I don’t know about you, but I enjoy reaching the end of things. In video games, for example, I love being overpowered and obliterating everything in my path. However, in programming, this desire for an ultimate solution seems impossible. There’s always something new, a “better way” that I must learn because the company I work for expects it.

This is precisely why I have always been drawn to freelancing. My clients don’t really care about specific technology stacks or the latest trends in the market. They simply want something done, and done well. It needs to work well enough, be efficient in performance, and have a degree of future-proofing for a few years. That’s all that matters to them.

As a freelancer, I have the freedom to choose what I believe is the best solution for each client. Sometimes, unfortunately, it may involve building a React application, but thank Odin, there are more instances where React may not be the most suitable choice, and something like Svelte (we love you, Svelte) come into play.

What now?

What now? When I started writing this post, my intention was to discuss why the 9-to-5 work model is not suitable for me, but it seems to have turned into a rant, and I’ll let it stand as it is. As a writer, I excel in programming, so I appreciate ChatGPT for the revisions.

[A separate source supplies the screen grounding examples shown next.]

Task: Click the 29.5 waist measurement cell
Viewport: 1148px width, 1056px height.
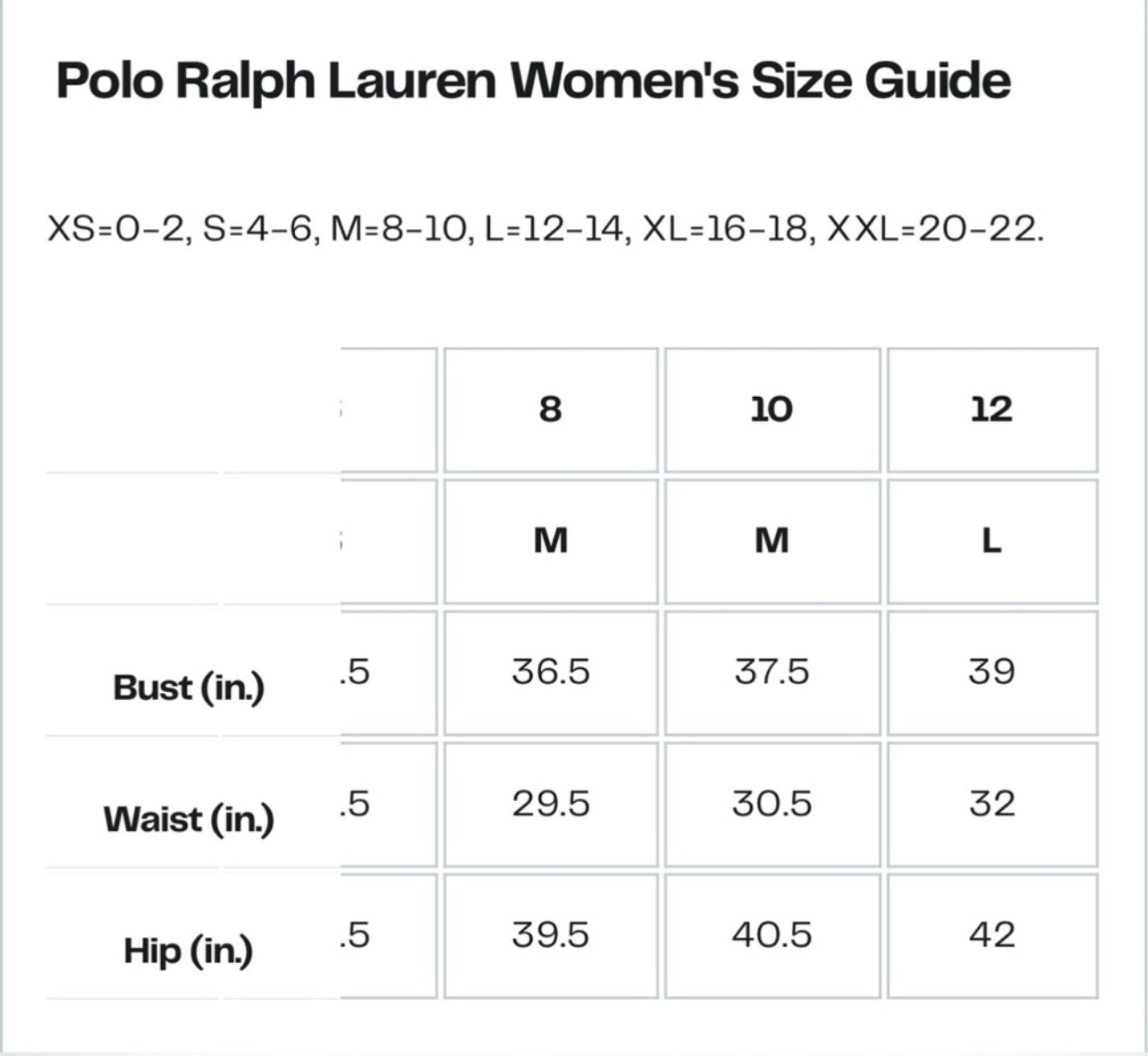Action: 551,804
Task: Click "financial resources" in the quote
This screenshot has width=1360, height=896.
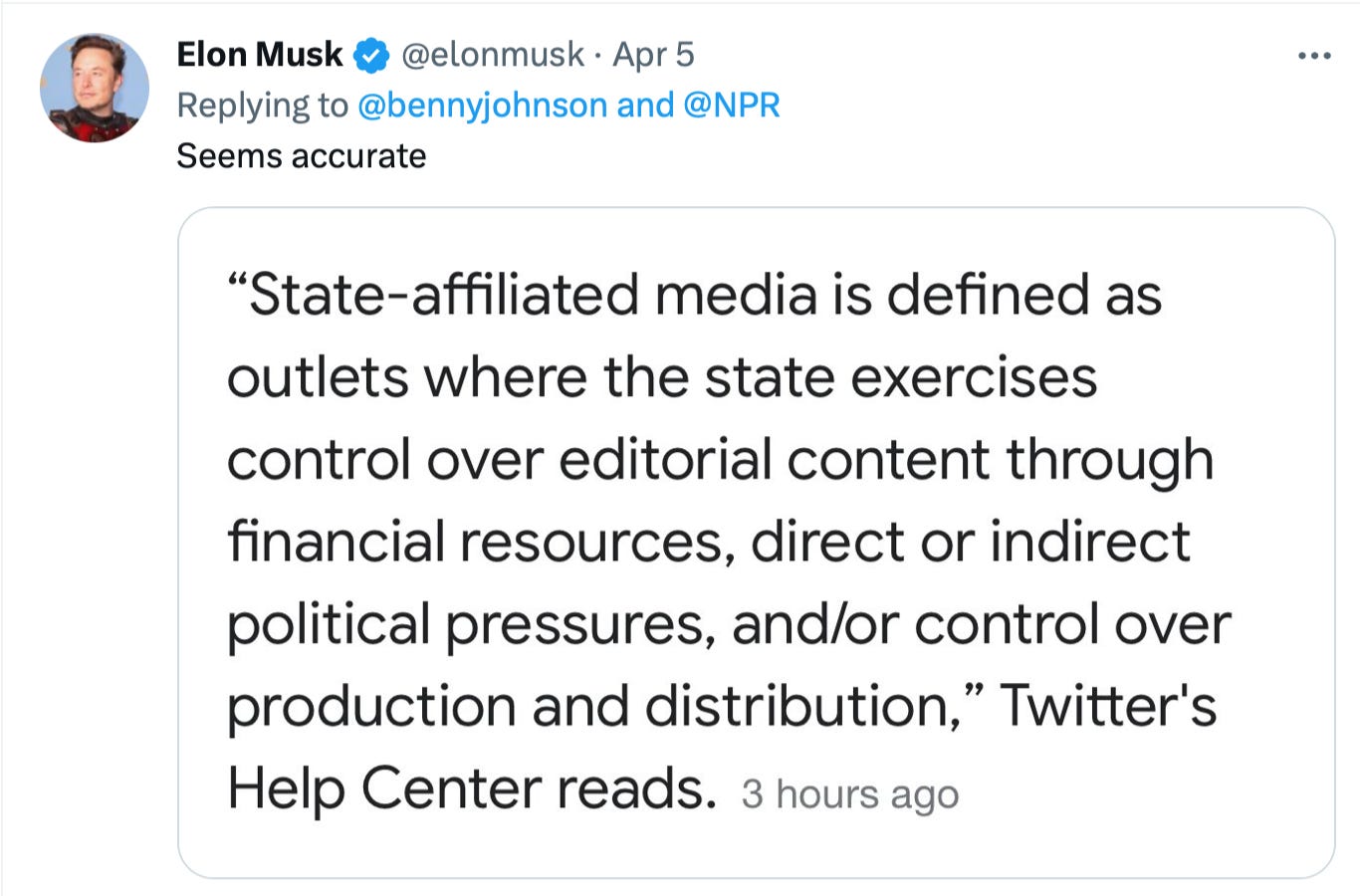Action: 480,543
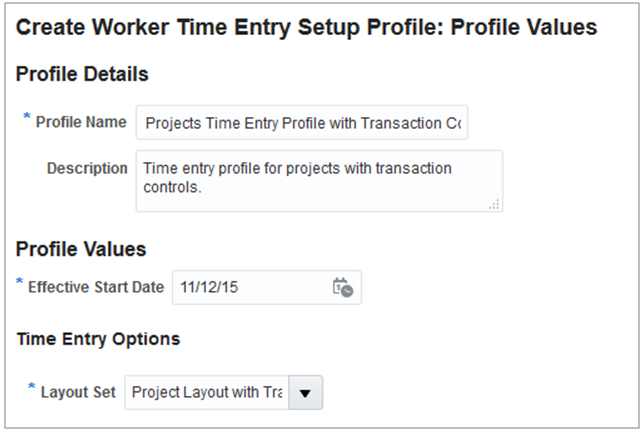Screen dimensions: 643x434
Task: Click the asterisk beside Effective Start Date
Action: (19, 284)
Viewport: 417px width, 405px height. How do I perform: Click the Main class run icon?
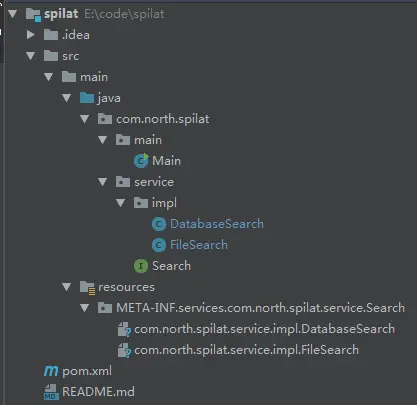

So, what’s next? Well, my mind has been gravitating towards game development lately. The imposter syndrome is hitting me hard, and the constant financial struggle keeps me up at night. However, I realize that I need to pursue something I genuinely enjoy, purely for the sake of enjoyment, without any other motives.

I still manage to secure some freelance gigs here and there, occasionally enough to pay a bill, but I have faith that things will eventually work out.

Thank you for taking the time to read this little rant.